System clock synchronization failed on Diego Cell VMs

Products

VMware Tanzu Platform - Cloud Foundry

Issue/Introduction

In a TPCF foundation running on Azure IaaS, some application instances have been observed to have time drift.

The output of the command timedatectl, on some diego_cell VMs, showed "System clock synchronized: no".

$ timedatectl
               Local time: Thu 2025-11-06 18:19:43 UTC
           Universal time: Thu 2025-11-06 18:19:43 UTC
                 RTC time: Thu 2025-11-06 18:19:42
                Time zone: Etc/UTC (UTC, +0000)
System clock synchronized: no
              NTP service: active
          RTC in local TZ: no

The output of "chronyc tracking" command showed the following. It showed a Reference ID of 00000000, a Ref time of the start of Unix epoch, and Leap status is 'Not synchronised'. These indicate that chrony was not able to synchronized from any time source.

$ chronyc tracking
Reference ID    : 00000000 ()
Stratum         : 0
Ref time (UTC)  : Thu Jan 01 00:00:00 1970
System time     : 0.000000062 seconds slow of NTP time
Last offset     : +0.000211340 seconds
RMS offset      : 0.000577809 seconds
Frequency       : 30.576 ppm slow
Residual freq   : +0.000 ppm
Skew            : 0.000 ppm
Root delay      : 1.000000000 seconds
Root dispersion : 1.000000000 seconds
Update interval : 8.0 seconds
Leap status     : Not synchronised

The output of "chronyc -n status -v" showed the following. The output showed PHC0 (Precision Time Protocol Hardware Clock on Azure hypervisor) and a single NTP server that was configured in the Bosh Tile settings. Both of them has 'x' in the second column (Source state), which means that both sources were not agreeing on time or have a difference significant enough for chrony to mark them as 'may be in error', hence the VM's system clock is not synchronized.

$ chronyc -n sources -v

  .-- Source mode  '^' = server, '=' = peer, '#' = local clock.
 / .- Source state '*' = current best, '+' = combined, '-' = not combined,
| /             'x' = may be in error, '~' = too variable, '?' = unusable.
||                                                 .- xxxx [ yyyy ] +/- zzzz
||      Reachability register (octal) -.           |  xxxx = adjusted offset,
||      Log2(Polling interval) --.      |          |  yyyy = measured offset,
||                                \     |          |  zzzz = estimated error.
||                                 |    |           \
MS Name/IP address         Stratum Poll Reach LastRx Last sample
===============================================================================
#x PHC0                          0   3   377     5  -6596ms[-6596ms] +/-   12us
^x 10.xxx.yy.zzz                 1  10   377   119  -6603ms[-6603ms] +/- 4079us

The logs of chrony showed the error "no majority".

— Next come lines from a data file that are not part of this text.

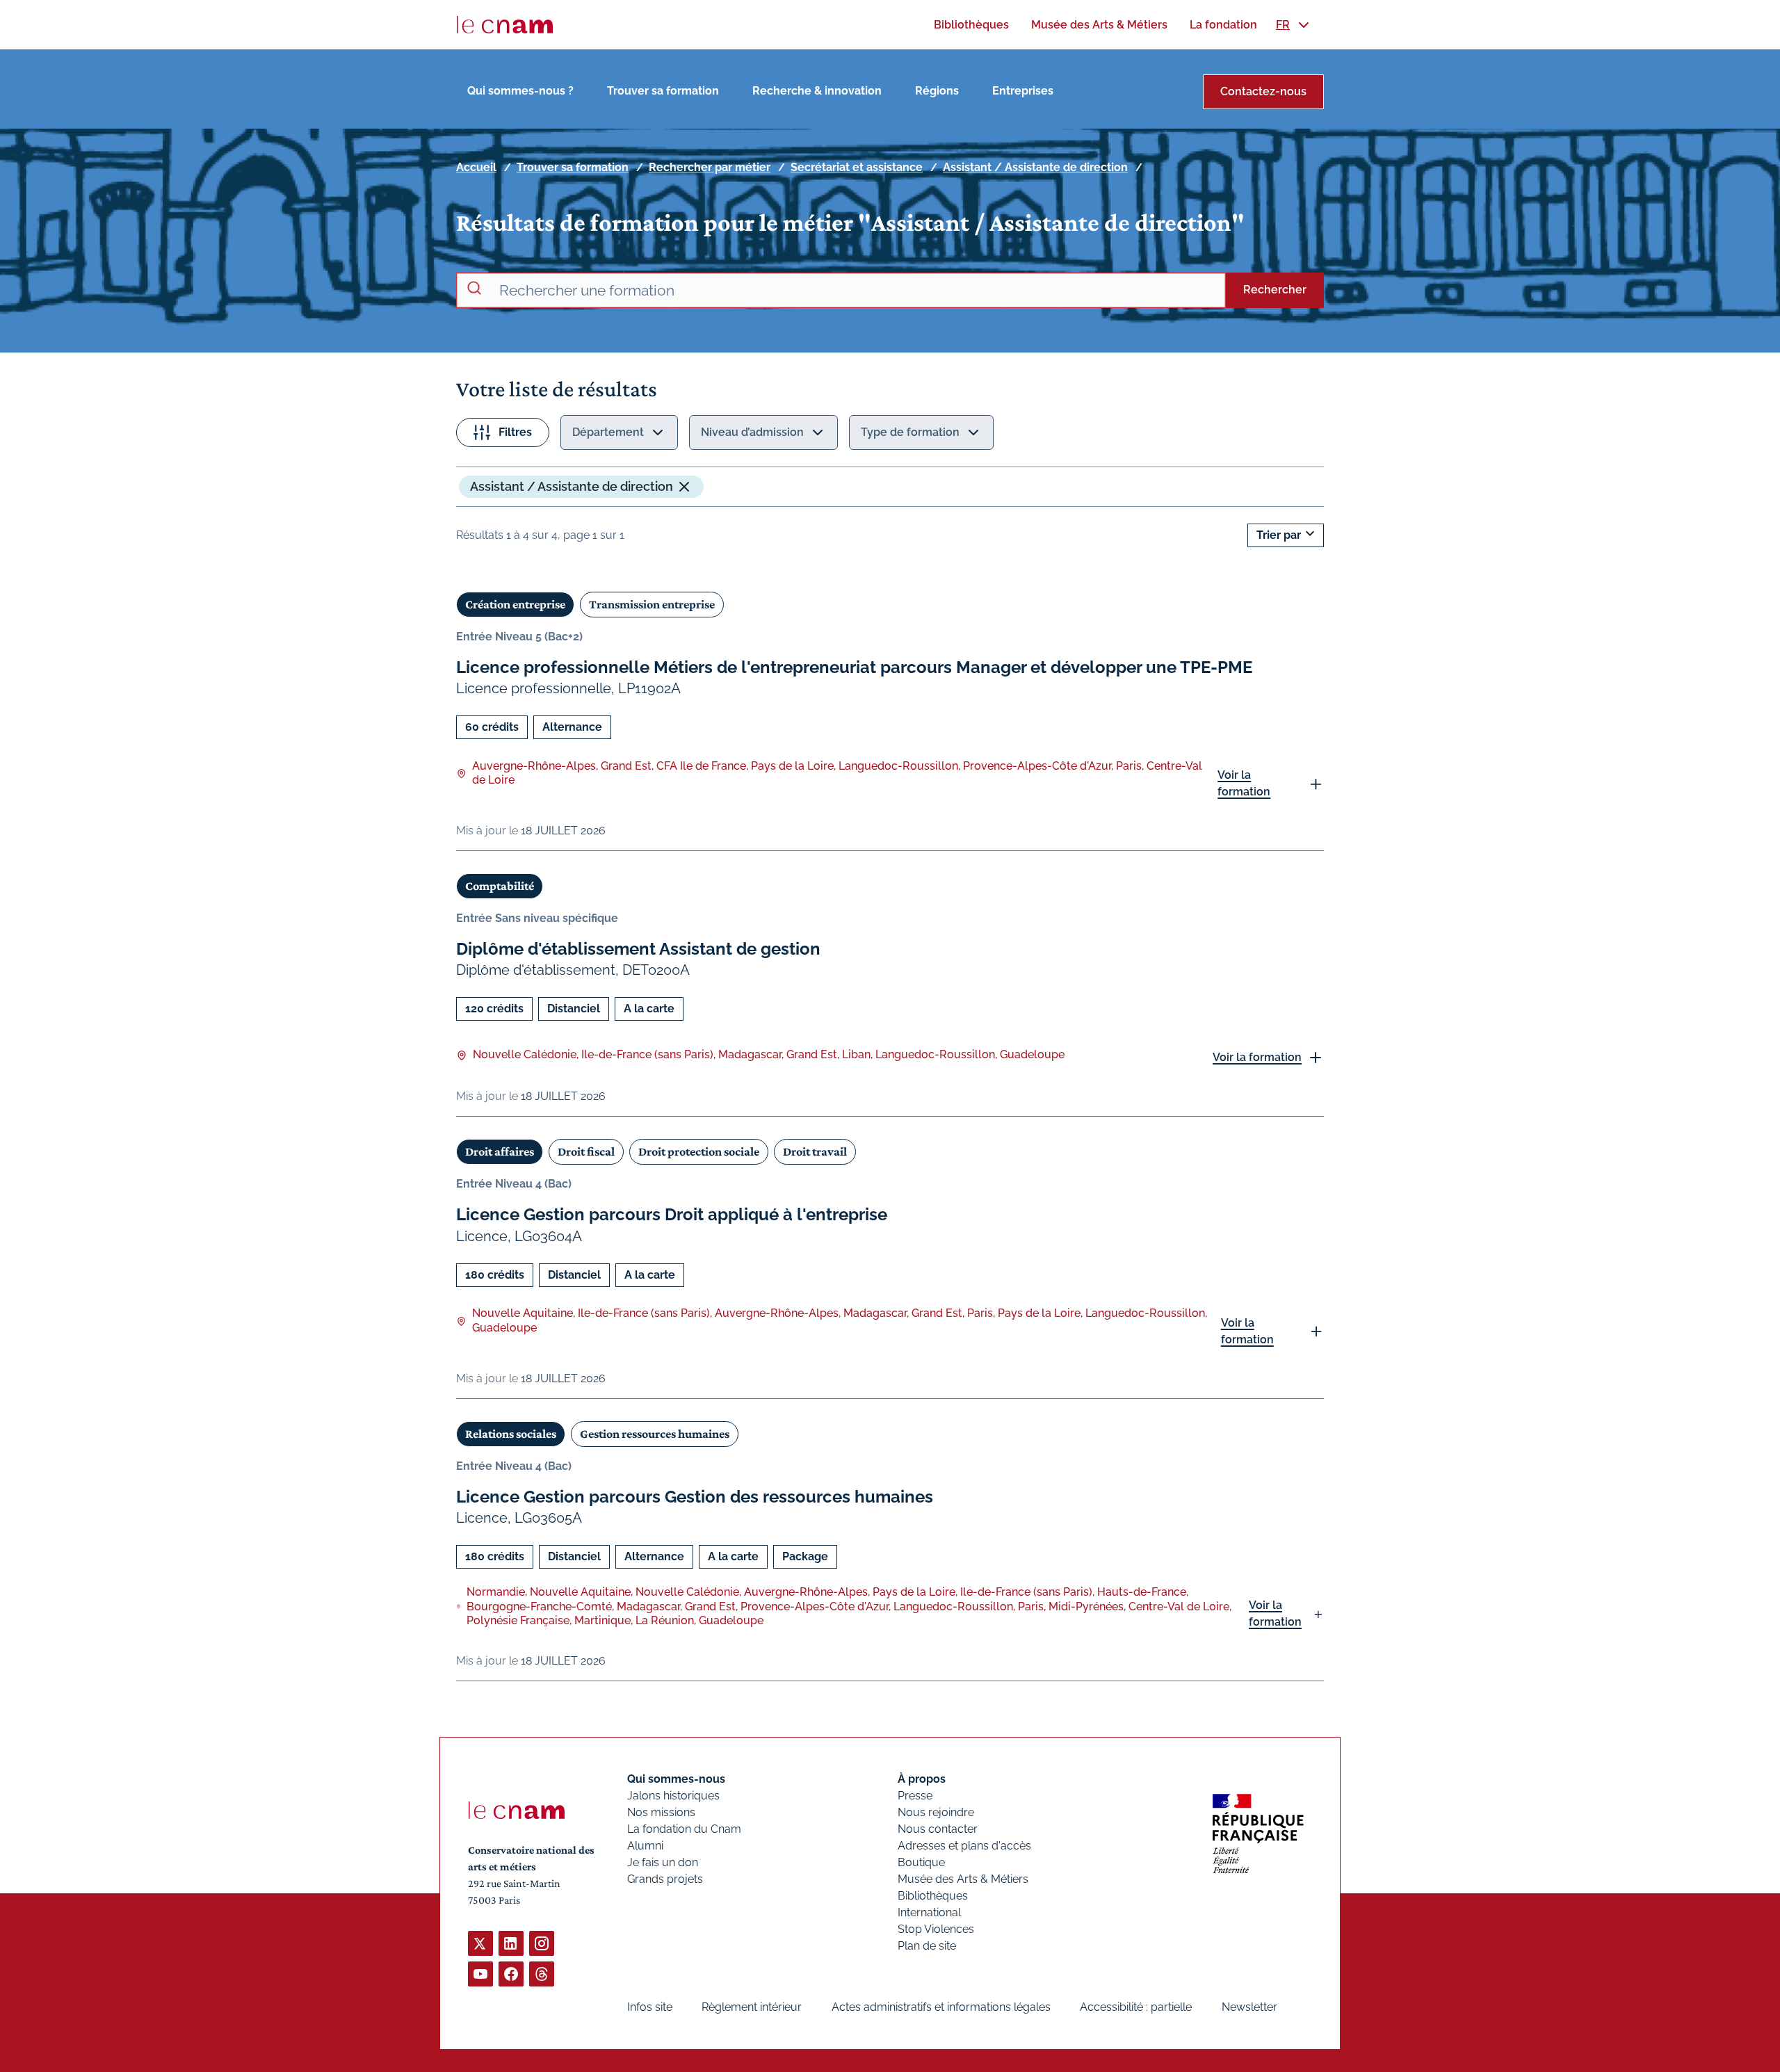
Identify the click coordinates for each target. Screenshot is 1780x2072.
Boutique (921, 1862)
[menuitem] (971, 25)
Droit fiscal (586, 1151)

Nov 14 15:50:25 xyz123 chronyd[235887]: Selected source PHC0
Nov 14 15:50:33 xyz123 chronyd[235887]: Can't synchronise: no majority
Nov 14 15:50:41 xyz123 chronyd[235887]: Selected source PHC0
Nov 14 15:50:57 xyz123 chronyd[235887]: Can't synchronise: no majority
Nov 14 15:51:50 xyz123 chronyd[235887]: Selected source PHC0
Nov 14 15:53:45 xyz123 chronyd[235887]: Can't synchronise: no majority

Environment

VMware Tanzu Platform - Cloud Foundry

Azure

Cause

Both sources of time, PHC0 and a NTP server, were having a difference significant enough for chrony to mark them as 'may be in error'. One of the sources could be having issues with time. The issue is between PHC0 and the NTP server not agreeing on time. Since there are only two sources, even if one of them has the correct time, chrony failed with the error "Can't synchronise: no majority".

Resolution

A few options to try to resolve this issue.

Recreate the diego_cell VM and hopefully it will recreated in another Azure Host that doesn't have hardware clock issues (assuming that the Azure Host has the issue).
PHC0 would have to be checked in the Azure Host, and you would need to reach out to Azure support on this.
Reach out to your team that manages the NTP server to check that as well if needed. If the other VM's using the same NTP server don't have this issue, then it is more likely that the problem is with PHC0 on the particular VM.
Add another NTP server to get around the majority issue. If two NTP servers agree on time in this case, then that will have a majority (2 NTP servers vs. 1 PHC0) that chrony can use to synchronize the system clock.